Pictures of shapes made with pattern blocks. The first one is made up of blue parallelograms, next is red trapezoids, and then green triangles.

Problem 1

In the applet, move the slider to see a scaled copy of your assigned shape, using a scale factor of 2. Use the original-size blocks to build a figure to match it. How many blocks did it take?

open applet in presentation mode

Print Version

Build a scaled copy of your assigned shape using a scale factor of 2. Use the same shape blocks as in the original figure. How many blocks did it take?

Problem 2

Your classmate thinks that the scaled copies in the previous problem will each take 4 blocks to build. Do you agree or disagree? Explain you reasoning.

Problem 3

Start building a scaled copy of your assigned figure using a scale factor of 3. Stop when you can tell for sure how many blocks it would take. Record your answer.

Problem 4

How many blocks would it take to build scaled copies of your figure using scale factors 4, 5, and 6? Explain or show your reasoning.

Problem 5

How is the pattern in this activity the same as the pattern you saw in the previous activity? How is it different?

Are you ready for more?

How many blocks do you think it would take to build a scaled copy of one yellow hexagon where each side is twice as long? Three times as long?
Figure out a way to build these scaled copies.
Do you see a pattern for the number of blocks used to build these scaled copies? Explain your reasoning.

Activity 2: Area of Scaled Parallelograms and Triangles

Problem 1

Your teacher will give you a figure with measurements in centimeters. What is the area of your figure? How do you know?

Problem 2

Work with your partner to draw scaled copies of your figure, using each scale factor in the table. Complete the table with the measurements of your scaled copies.

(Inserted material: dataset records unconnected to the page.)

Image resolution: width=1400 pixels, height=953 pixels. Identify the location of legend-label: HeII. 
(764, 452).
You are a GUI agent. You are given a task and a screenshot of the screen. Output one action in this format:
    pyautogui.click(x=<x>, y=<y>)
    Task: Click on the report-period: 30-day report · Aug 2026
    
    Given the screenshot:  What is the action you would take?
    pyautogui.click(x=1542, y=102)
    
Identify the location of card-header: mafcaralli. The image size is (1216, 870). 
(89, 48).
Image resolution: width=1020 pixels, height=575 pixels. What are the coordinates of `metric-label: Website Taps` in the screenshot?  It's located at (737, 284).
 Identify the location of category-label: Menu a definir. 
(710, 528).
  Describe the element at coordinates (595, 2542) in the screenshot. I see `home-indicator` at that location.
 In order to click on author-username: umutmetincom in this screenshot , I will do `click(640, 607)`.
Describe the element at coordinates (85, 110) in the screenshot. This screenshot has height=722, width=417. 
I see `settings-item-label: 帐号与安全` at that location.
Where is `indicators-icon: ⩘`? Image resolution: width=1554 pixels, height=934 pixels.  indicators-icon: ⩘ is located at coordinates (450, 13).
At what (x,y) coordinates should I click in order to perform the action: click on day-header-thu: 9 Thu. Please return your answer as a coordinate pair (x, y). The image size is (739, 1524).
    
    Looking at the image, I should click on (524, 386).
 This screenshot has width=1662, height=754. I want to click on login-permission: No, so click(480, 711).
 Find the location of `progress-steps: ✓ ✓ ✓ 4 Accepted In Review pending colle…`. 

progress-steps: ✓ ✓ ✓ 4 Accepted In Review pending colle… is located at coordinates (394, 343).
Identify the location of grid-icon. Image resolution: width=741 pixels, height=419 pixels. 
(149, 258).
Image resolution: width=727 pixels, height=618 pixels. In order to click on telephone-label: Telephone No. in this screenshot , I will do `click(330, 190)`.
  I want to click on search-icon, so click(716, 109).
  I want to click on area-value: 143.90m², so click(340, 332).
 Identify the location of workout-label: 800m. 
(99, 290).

scale factor	base (cm)	height (cm)	area (cm²)
$1$
$2$
$3$
$\frac{1}{2}$
$\frac{1}{3}$

Problem 3

Compare your results with a group that worked with a different figure. What is the same about your answers? What is different?

Problem 4

If you drew scaled copies of your figure with the following scale factors, what would their areas be? Discuss your thinking. If you disagree, work to reach an agreement. Be prepared to explain your reasoning.

scale factor	area (cm²)
$5$
$\frac{3}{5}$

Lesson Summary

Scaling affects lengths and areas differently. When we make a scaled copy, all original lengths are multiplied by the scale factor. If we make a copy of a rectangle with side lengths 2 units and 4 units using a scale factor of 3, the side lengths of the copy will be 6 units and 12 units, because $2 \cdot 3 = 6$ and $4 \cdot 3 = 12$ .

Two rectangles: The first rectangle has a horizontal length labeled 4 and vertical width labeled 2. The second rectangle has a horizontal length labeled 12 and vertical width labeled 6.

The area of the copy, however, changes by a factor of (scale factor)². If each side length of the copy is 3 times longer than the original side length, then the area of the copy will be 9 times the area of the original, because $3 \cdot 3$ , or $3^{2}$ , equals 9.

Two rectangles. The first rectangle has the vertical side labeled 2 and the horizontal side labeled 4. The second rectangle has the vertical side labeled 6 and the horizontal side labeled 12. Two horizontal dashed lines and 2 vertical dashed lines are drawn in the second rectangle dividing it into 9 identical smaller rectangles.

In this example, the area of the original rectangle is 8 units² and the area of the scaled copy is 72 units², because $9 \cdot 8 = 72$ . We can see that the large rectangle is covered by 9 copies of the small rectangle, without gaps or overlaps. We can also verify this by multiplying the side lengths of the large rectangle: $6 \cdot 12 = 72$ .

Lengths are one-dimensional, so in a scaled copy, they change by the scale factor. Area is two-dimensional, so it changes by the square of the scale factor. We can see this is true for a rectangle with length $l$ and width $w$ . If we scale the rectangle by a scale factor of $s$ , we get a rectangle with length $s \cdot l$ and width $s \cdot w$ . The area of the scaled rectangle is $A = (s \cdot l) \cdot (s \cdot w)$ , so $A = (s^{2}) \cdot (l \cdot w)$ . The fact that the area is multiplied by the square of the scale factor is true for scaled copies of other two-dimensional figures too, not just for rectangles.